Multi Comparisons and One Way ANOVA
Multiple Comparisons
- post hoc procedure: further comparisons after significant result from overall One-way ANOVA
- If the result for One-way ANOVA is good enough, i.e.some pairs are evidently true, we may omit some pairs to remove the number of tests
- Max of \(G \choose 2\) pairwise comparisons
- Major issue: increased chance of making at least one Type I error when carrying out many tests, \(E(\#errors)=\#tests \times \alpha\)
- Two common solutions: based on controlling family Type I error rate, choose
- Bonferroni
- Tukey's
Example \(P(\text{committing at least 1 Type I error})\) ?
- For n independent tests: \(P = 1-(1-\alpha)^n\)
Bonferroni's Method
- Based on Bonferroni's inequality \(P(A\cup B) \leq P(A)+P(B)\), hence \(P(\cup A_i)\leq \sum P(A_i), A_i:=\) the event that \(i\)th test results in a Type I error.
- Method: conduct each of \(k=G \choose 2\) pairwise tests at level \(\alpha / k\)

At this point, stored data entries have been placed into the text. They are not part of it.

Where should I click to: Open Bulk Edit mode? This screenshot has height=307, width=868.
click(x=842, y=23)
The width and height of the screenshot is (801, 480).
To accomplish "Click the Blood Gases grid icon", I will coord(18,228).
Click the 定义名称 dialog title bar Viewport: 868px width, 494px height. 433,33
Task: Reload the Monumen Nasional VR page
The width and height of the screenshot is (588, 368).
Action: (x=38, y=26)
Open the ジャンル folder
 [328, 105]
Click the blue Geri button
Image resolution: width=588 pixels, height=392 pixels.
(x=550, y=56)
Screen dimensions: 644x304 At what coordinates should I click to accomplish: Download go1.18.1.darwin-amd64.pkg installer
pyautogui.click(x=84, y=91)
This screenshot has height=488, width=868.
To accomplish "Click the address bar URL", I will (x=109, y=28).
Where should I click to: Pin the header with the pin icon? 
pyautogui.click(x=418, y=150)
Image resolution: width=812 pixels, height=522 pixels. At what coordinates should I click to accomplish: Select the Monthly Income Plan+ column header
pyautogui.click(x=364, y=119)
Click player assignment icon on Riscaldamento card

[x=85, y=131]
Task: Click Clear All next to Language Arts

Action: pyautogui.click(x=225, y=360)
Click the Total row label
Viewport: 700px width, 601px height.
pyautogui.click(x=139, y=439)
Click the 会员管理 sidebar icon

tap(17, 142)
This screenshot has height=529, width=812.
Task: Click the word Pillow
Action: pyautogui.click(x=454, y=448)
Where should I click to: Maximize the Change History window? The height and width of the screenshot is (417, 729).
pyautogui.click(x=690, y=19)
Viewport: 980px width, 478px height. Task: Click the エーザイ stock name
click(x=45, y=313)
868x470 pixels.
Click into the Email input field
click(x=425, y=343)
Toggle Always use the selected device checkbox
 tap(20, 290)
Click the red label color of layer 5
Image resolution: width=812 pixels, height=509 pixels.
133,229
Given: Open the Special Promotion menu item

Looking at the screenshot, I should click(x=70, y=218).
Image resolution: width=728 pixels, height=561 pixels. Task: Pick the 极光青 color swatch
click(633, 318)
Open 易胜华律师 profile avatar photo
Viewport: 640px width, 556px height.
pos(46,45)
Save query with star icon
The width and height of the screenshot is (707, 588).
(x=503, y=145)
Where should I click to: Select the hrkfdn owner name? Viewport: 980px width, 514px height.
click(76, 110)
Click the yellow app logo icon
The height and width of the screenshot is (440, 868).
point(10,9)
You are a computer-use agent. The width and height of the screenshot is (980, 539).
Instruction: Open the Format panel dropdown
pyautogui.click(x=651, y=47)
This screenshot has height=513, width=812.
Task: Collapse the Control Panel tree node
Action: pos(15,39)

- CI: \(|\bar{y}_i - \bar{y}_j|\pm t_{\alpha/2k} S_p \sqrt{n_i^{-1} + n_j^{-1}}\)
- Conservative: overall Type I error rate is usually much less than \(\alpha\) if tests are not mutually independent.
- Type II error inflation.
Tukey's Approach
- Usually less conservative than Bonferroni, particularly if group sample size are similar. Controls the overall Type I error rate of \(\alpha\), simultaneous CI converage rate is \(1-\alpha\).
Studentized Range distribution
- \(\mathcal{X}= \{X_1,...,X_n\}, X_i\in N(\mu,\sigma^2)\). Determine the distribution of the max and min of \(\mathcal{X}\).
- \(X_{(n)}:=\max{\mathcal{X}}, X_{(1)};=\min{\mathcal{X}}\), Range \(:= X_{(n)}-X{(1)}\)
- Based on \(n\) observations from \(X\), the Studentized range statistic is \(Q_{stat} = Range / s, s=\) sample std.
-
Based on \(G\) group means, with \(n\) observations per group:
\[\bar{Q}_g = \frac{\sqrt{n}(\bar{y}_{(g)} - \bar{y}_{(1)})}{s_v}\]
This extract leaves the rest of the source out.